§ **Work order**: Set down exactly the lines below, starting at the one that contains "Ponudba in doživetja (861, 44)" and ending at the one that contains "Paketi in akcije (791, 44)", with both of those lines included and nothing else.

§ **Input data**:
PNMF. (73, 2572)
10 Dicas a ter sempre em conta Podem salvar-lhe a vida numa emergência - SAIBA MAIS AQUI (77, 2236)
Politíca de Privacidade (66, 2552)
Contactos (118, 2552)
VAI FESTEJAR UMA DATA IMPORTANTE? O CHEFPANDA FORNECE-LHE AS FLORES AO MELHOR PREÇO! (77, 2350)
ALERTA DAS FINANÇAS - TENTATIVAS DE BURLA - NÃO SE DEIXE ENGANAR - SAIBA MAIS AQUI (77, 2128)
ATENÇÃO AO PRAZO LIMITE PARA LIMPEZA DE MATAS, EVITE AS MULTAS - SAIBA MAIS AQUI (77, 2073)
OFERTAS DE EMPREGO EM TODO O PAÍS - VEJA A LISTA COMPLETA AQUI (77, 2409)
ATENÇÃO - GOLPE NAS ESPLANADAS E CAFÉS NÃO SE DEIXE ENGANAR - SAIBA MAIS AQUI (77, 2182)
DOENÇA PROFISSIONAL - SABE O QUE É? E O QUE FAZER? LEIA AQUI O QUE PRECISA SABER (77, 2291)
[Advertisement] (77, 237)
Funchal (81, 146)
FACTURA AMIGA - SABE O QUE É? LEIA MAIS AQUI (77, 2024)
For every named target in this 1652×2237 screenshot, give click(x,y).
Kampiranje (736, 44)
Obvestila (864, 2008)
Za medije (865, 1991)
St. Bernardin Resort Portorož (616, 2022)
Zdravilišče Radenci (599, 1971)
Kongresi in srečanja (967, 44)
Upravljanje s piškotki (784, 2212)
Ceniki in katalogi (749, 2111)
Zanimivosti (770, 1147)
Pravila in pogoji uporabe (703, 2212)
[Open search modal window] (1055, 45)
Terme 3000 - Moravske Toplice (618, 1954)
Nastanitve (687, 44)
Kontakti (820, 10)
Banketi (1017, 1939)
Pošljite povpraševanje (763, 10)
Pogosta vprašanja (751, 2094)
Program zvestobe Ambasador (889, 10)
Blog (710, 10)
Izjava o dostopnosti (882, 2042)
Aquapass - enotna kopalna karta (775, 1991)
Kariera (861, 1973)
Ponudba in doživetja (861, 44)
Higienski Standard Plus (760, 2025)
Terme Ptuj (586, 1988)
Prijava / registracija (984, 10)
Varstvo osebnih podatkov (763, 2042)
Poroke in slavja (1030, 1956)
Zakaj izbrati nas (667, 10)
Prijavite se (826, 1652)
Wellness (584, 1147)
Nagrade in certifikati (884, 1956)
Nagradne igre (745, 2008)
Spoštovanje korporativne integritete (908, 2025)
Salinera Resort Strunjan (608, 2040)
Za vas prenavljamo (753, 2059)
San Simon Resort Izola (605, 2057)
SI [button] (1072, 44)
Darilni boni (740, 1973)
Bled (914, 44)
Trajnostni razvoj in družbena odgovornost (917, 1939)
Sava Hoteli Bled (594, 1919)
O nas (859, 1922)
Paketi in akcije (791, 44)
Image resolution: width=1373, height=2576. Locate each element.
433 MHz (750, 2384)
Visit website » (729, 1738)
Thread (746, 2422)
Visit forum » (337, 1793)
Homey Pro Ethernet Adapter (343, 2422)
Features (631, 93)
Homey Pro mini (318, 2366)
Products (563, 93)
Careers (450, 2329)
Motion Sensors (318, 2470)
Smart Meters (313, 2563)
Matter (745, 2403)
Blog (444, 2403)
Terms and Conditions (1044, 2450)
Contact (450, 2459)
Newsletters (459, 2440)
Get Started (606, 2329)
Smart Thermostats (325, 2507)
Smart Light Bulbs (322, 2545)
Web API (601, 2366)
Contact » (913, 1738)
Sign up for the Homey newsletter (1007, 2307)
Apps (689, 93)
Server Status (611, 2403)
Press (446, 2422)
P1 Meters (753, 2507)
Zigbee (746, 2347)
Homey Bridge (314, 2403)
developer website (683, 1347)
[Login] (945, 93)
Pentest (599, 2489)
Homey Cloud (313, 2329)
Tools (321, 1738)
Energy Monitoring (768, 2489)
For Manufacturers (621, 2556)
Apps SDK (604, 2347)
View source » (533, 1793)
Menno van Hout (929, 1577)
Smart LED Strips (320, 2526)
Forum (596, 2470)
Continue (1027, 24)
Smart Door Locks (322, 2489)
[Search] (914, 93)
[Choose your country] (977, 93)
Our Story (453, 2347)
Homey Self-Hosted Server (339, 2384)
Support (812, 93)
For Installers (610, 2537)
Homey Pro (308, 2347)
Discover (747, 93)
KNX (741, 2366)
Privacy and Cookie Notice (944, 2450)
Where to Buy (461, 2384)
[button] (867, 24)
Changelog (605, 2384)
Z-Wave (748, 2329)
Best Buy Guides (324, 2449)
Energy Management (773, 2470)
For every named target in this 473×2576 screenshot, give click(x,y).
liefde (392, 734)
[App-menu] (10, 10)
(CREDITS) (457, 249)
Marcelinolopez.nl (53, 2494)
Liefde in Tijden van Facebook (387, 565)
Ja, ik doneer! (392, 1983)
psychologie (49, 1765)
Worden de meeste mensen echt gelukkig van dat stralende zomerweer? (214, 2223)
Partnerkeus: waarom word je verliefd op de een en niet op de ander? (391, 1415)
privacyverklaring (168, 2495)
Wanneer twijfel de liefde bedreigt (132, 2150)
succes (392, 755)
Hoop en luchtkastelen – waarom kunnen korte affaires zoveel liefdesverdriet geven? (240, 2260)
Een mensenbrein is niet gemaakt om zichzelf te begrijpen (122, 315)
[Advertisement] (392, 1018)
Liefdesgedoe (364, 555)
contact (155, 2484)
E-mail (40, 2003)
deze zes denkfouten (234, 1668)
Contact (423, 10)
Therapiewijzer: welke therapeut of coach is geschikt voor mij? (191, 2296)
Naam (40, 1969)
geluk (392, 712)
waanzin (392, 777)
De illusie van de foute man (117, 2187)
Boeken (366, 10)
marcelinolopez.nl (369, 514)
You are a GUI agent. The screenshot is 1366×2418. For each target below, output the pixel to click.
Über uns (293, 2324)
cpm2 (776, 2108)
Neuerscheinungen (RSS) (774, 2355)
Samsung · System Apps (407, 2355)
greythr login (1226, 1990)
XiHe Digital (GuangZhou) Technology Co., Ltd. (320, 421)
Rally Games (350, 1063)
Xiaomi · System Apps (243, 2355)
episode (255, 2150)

§ **Response box**:
Ponudba in doživetja (861, 44)
Higienski Standard Plus (760, 2025)
Terme Ptuj (586, 1988)
Prijava / registracija (984, 10)
Varstvo osebnih podatkov (763, 2042)
Poroke in slavja (1030, 1956)
Zakaj izbrati nas (667, 10)
Prijavite se (826, 1652)
Wellness (584, 1147)
Nagrade in certifikati (884, 1956)
Nagradne igre (745, 2008)
Spoštovanje korporativne integritete (908, 2025)
Salinera Resort Strunjan (608, 2040)
Za vas prenavljamo (753, 2059)
San Simon Resort Izola (605, 2057)
SI [button] (1072, 44)
Darilni boni (740, 1973)
Bled (914, 44)
Trajnostni razvoj in družbena odgovornost (917, 1939)
Sava Hoteli Bled (594, 1919)
O nas (859, 1922)
Paketi in akcije (791, 44)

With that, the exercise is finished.